Scope never multiplies executions — it chooses the execution site. The teachable rule:

Global = around the whole HTTP process. Scoped = around your handler. Either way, once.

You can watch the dedup happen. Declare AuthGuard both globally (use_guards_global) and on a controller (#[use_guards(AuthGuard, …)]), and boot logs the redundant declaration it dropped — the guard still runs exactly once:

DEBUG nest_rs::layers: redundant layer declaration deduped
layer="AuthGuard<JwtStrategy<Claims>>" kept="global" skipped="controller"
hint="broadest scope wins; use `#[force_*]` to re-run"

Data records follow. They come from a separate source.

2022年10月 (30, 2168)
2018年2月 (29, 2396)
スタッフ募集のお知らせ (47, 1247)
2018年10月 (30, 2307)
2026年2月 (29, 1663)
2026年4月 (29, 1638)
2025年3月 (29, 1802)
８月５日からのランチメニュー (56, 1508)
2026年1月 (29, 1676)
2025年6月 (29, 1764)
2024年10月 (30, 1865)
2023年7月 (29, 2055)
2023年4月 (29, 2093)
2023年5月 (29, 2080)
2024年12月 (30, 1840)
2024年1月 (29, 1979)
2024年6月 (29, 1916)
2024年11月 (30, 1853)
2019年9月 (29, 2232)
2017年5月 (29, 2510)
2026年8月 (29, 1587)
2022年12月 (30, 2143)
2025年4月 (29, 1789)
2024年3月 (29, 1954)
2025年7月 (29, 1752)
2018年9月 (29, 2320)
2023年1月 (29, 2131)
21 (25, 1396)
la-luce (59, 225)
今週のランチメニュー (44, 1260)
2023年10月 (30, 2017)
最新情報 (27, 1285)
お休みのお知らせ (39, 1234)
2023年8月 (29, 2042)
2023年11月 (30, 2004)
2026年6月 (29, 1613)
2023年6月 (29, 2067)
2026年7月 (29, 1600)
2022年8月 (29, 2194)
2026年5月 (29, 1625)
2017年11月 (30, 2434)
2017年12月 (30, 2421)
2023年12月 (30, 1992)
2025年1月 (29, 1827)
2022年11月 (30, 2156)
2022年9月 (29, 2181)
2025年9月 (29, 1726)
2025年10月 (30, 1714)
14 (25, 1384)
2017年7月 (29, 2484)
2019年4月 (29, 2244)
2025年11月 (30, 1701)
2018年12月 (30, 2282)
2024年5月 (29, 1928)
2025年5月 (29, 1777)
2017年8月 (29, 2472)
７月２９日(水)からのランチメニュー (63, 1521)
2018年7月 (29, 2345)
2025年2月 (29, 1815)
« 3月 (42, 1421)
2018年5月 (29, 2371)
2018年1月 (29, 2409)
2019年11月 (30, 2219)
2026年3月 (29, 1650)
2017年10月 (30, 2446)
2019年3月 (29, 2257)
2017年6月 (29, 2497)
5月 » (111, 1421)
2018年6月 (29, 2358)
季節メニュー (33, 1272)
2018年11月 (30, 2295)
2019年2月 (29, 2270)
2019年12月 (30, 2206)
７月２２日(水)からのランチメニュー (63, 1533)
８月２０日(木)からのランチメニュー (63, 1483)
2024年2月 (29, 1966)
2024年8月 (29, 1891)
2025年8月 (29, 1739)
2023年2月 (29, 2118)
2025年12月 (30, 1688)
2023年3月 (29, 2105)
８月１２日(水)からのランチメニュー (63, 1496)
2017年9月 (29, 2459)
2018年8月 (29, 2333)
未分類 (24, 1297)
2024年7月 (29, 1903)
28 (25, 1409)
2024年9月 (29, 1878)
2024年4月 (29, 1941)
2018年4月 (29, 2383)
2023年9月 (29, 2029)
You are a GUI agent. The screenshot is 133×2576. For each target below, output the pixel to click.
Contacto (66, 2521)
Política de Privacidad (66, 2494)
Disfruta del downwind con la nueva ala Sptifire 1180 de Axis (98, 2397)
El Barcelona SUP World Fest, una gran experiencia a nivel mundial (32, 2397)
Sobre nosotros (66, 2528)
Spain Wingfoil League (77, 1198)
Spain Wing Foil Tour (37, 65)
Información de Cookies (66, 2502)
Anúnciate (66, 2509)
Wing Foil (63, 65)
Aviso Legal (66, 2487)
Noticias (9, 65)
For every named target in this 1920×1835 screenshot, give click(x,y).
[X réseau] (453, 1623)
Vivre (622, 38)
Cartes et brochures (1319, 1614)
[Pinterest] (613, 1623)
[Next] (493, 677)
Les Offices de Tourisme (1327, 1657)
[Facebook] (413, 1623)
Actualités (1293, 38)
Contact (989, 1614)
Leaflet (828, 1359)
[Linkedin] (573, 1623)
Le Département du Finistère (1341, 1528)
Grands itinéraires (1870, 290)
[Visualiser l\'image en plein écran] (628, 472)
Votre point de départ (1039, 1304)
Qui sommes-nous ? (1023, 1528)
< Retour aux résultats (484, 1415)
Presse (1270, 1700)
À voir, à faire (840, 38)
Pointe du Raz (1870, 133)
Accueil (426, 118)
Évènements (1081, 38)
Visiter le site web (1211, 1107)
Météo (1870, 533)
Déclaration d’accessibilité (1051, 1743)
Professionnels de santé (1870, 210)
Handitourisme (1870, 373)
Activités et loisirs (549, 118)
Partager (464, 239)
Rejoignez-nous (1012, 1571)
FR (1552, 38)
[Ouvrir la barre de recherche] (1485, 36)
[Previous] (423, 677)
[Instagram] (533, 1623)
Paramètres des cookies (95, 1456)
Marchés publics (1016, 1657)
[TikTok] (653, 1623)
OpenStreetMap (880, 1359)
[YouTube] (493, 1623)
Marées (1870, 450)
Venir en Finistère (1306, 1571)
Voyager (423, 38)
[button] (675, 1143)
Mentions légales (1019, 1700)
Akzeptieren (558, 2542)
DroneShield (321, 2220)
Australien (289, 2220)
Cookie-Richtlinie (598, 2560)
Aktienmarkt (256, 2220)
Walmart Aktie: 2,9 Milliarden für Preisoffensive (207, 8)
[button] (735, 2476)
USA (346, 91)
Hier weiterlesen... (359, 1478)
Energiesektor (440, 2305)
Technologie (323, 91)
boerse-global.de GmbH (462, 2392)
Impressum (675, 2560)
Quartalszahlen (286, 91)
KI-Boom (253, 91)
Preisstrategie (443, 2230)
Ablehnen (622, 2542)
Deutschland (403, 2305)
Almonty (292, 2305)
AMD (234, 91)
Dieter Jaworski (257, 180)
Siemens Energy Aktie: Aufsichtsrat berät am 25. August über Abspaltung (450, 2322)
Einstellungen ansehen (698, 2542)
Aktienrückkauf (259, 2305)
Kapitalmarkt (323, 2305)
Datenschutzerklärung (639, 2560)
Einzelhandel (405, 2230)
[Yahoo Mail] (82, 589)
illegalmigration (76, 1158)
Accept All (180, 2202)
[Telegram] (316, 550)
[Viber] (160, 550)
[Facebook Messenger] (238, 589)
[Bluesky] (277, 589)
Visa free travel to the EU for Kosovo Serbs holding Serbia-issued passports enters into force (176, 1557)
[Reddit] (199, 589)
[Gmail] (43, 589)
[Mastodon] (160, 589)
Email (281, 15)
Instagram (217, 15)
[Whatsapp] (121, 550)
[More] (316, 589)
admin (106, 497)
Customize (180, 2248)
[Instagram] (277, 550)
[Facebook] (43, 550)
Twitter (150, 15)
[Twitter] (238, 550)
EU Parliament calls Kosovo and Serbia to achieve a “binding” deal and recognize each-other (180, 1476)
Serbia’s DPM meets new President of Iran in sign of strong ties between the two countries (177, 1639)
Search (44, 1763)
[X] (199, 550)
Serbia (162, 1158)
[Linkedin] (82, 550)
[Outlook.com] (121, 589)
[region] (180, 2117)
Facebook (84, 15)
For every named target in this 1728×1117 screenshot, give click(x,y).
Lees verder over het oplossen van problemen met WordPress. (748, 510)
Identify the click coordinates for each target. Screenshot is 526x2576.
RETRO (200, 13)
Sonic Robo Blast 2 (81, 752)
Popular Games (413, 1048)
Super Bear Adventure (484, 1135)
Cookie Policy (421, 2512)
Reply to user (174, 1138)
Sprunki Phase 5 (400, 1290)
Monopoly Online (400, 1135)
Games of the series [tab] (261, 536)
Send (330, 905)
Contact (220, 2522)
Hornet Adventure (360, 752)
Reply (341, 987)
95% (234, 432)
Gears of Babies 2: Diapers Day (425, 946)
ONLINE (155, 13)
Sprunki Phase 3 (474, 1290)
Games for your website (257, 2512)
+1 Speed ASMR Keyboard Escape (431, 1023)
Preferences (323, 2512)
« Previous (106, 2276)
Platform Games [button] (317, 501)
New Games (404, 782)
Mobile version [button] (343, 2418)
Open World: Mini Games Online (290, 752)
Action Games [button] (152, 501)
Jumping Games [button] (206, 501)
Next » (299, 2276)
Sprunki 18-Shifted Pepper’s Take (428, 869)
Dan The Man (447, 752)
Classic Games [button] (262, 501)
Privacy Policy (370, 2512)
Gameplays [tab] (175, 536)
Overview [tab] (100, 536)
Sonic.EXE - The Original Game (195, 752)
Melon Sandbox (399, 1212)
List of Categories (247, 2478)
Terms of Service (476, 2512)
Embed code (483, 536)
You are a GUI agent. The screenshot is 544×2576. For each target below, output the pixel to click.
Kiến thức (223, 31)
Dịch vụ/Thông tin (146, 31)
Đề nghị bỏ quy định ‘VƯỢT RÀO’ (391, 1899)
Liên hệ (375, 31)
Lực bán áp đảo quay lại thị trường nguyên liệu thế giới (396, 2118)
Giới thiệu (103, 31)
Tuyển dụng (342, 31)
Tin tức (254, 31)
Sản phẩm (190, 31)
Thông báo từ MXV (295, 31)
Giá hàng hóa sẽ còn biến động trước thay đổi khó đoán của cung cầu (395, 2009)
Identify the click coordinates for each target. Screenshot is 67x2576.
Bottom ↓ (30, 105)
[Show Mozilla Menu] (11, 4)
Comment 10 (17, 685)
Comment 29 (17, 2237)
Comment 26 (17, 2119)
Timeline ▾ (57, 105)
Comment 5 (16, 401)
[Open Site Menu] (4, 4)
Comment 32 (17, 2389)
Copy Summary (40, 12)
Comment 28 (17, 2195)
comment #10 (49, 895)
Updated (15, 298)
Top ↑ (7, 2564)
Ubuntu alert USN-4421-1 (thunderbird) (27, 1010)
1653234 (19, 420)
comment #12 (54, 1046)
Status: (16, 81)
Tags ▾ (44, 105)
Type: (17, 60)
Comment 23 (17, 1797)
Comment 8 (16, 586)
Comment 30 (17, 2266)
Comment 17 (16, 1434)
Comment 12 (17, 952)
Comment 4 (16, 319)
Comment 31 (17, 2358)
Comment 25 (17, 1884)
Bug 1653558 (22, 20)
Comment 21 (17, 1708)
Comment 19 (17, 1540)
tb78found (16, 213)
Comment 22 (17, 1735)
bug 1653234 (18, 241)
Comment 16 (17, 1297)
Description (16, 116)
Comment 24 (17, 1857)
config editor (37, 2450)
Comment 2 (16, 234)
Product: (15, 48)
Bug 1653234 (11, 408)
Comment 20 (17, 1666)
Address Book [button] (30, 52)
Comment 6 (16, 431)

Each family runs at the site that matches its nature. The pool is the same; the site differs:

FamilyGlobal scopeController / handler scope
GuardRouteShaper (post-routing — reads #[public])same site
PipeRouteShaperRouteShaper
ExceptionFilterroute site (closest to the handler)route site
Interceptortransport edge (before auth — sees 404s, denials)around the handler, inside guards
Filtertransport edgearound the handler, inside guards

Global guards are pooled globally but execute post-routing at the RouteShaper, because a guard reads #[public] route data that only exists after routing — they do not run “before routing”.

Two ways to be transport-wide, deliberately distinct: use_*_global adds to the pool (TypeId-deduped against narrower scopes); #[interceptor] is infrastructure a module import auto-mounts at a fixed band (off the pool — DbContext, tracing, timing).

Per route, innermost → outermost: handler → ability shaper → exception-filter pool → scoped filters → scoped interceptors → RouteShaper (guard pool → pipe pool) → #[meta]/#[public] route data. At the transport edge (innermost → outermost band): routing → DbContext (−10) → global filter pool (50) → global interceptor pool (90) → infra #[interceptor] (100).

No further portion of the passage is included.